Begin Listing

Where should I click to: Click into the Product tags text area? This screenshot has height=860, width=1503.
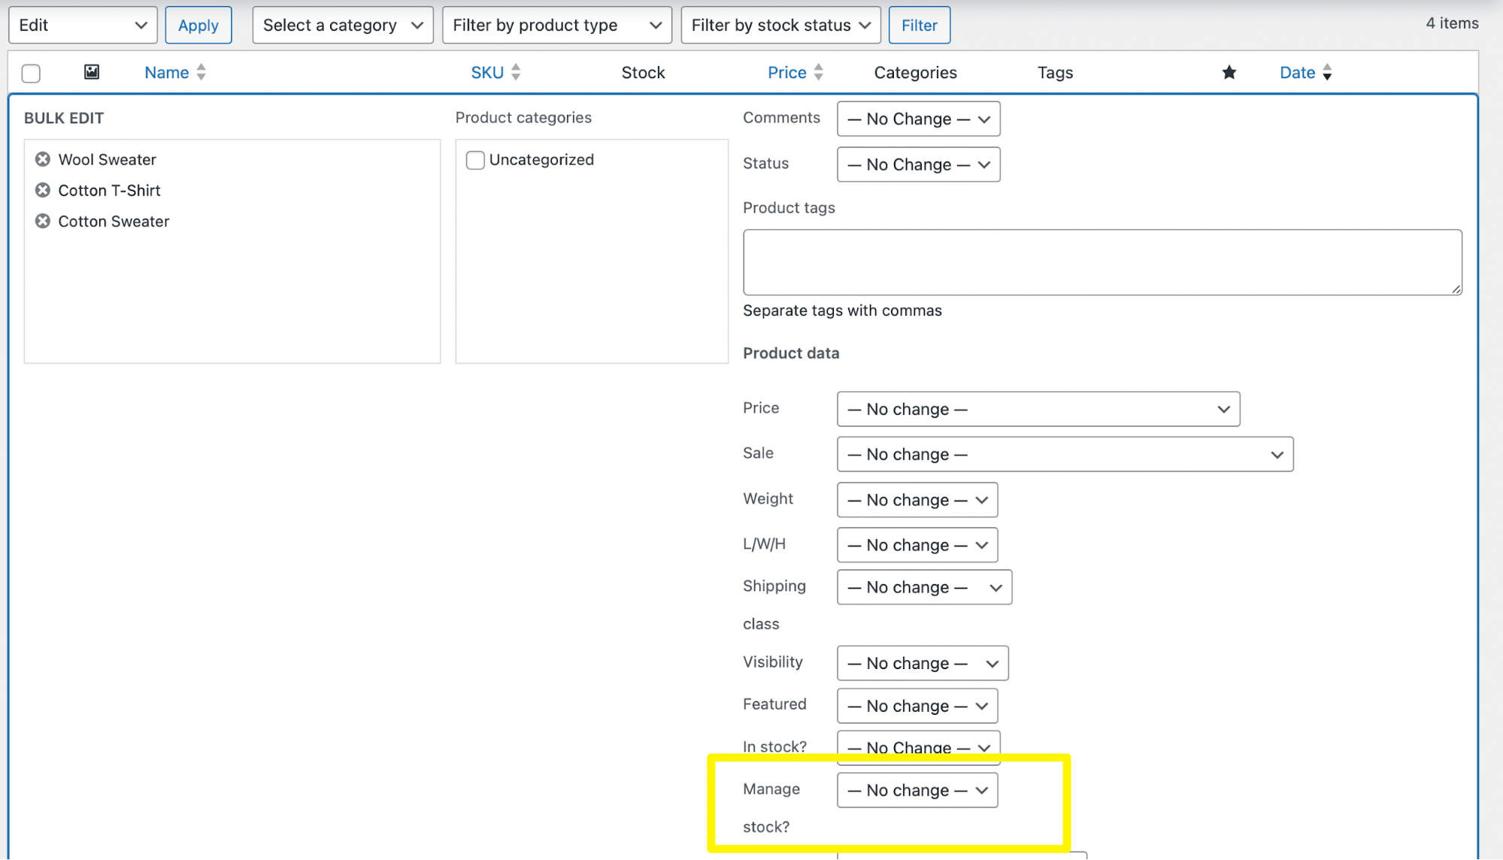1102,262
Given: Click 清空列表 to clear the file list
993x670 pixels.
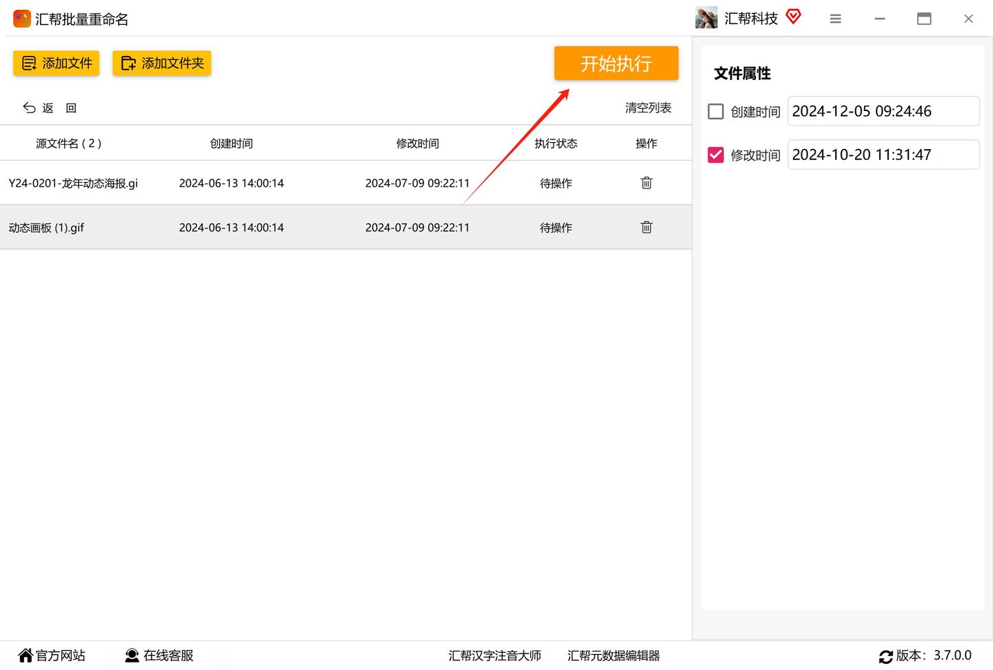Looking at the screenshot, I should point(648,108).
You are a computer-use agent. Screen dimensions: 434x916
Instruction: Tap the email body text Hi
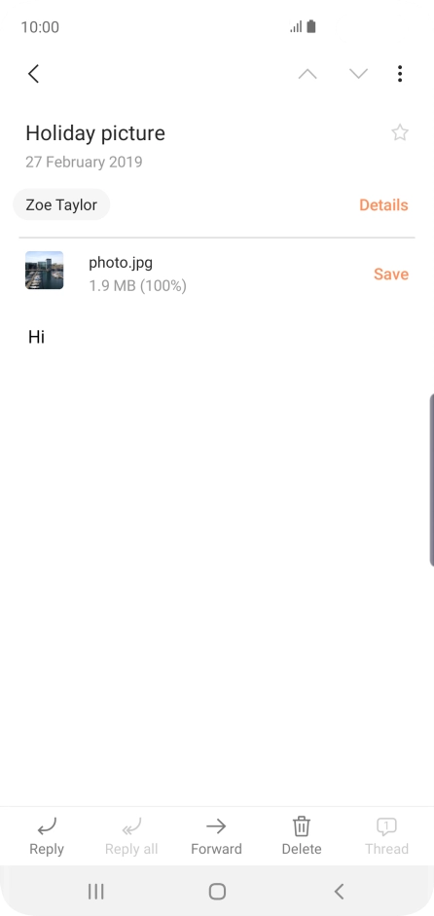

End Listing

* **To do**
Recast the text of the entries above as a Markdown table with the columns "No." and "Text", one line per row, numbered in order, with blank lines omitted and the pictures left out.

* **Solution below**
| No. | Text |
|---|---|
| 1 | Where should I click to: Click into the Product tags text area? This screenshot has height=860, width=1503. |
| 2 | 1102,262 |
| 3 | Given: Click 清空列表 to clear the file list |
| 4 | 993x670 pixels. |
| 5 | Looking at the screenshot, I should point(648,108). |
| 6 | You are a computer-use agent. Screen dimensions: 434x916 |
| 7 | Instruction: Tap the email body text Hi |